Within a few months, I was flying into Nairobi, Kenya beginning my journey. You know me, I can’t do anything small so I had planned to summit Mt. Kilimanjaro on this first trip. I found myself in the lobby of the famous Norfolk Hotel, half way around the world. As fate would have it, I was not alone. Behind me I heard a familiar voice, “Hey Jody!”. There in this land far away, was my friend from home Paula. In her thick Boston accent, she had jarred me into remembering how the universe has a way of being very small when necessary. Finding her familiar face, we excitedly embraced and I relayed all I had planned, including my climb in just a few days.
“You got a coat?” Paula asked. “Well, I have this one.” I was wearing my khaki safari jacket, all very Out of Africa. “Oh, you’re gonna freeze, hon.” Paula had completed her trip and was on her way home. “Here’s my down jacket…get it back to me when you get home.” That fateful meeting had indeed saved my life. More than a few days on the mountain were spent wrapped in the warm down jacket that a friend from a world away had loaned to me. I had indeed reached Uhuru Peak in that very jacket, and had only begun what was to become a lifetime of African adventures.

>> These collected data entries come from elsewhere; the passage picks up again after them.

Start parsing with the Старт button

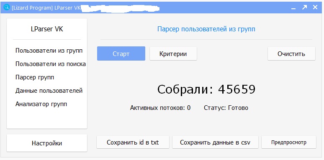point(121,53)
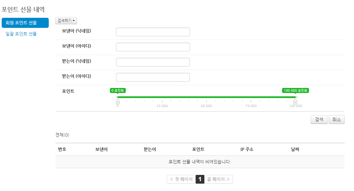The width and height of the screenshot is (354, 191).
Task: Go to 끝 페이지 in pagination
Action: 219,179
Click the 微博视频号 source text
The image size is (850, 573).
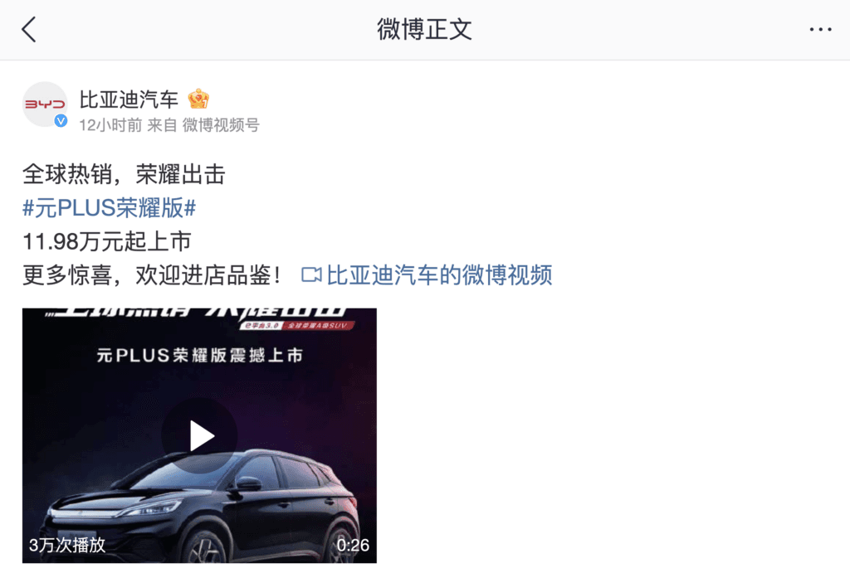(x=221, y=126)

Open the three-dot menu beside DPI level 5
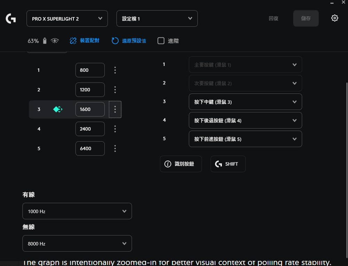coord(115,148)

Fast forward twelve years and I’ve begun my own safari company, become a field guide myself, and take many new adventurers to Africa every year.
I somehow never thought going to Africa was something I could do. But within a few months, I was disembarking from a small bush plane onto African soil. The minute we touched ground, I felt I was returning home. But always in my heart, is the knowledge that it is the friends and families we have at home that allow us to follow our dreams, even to the remotest mountaintop.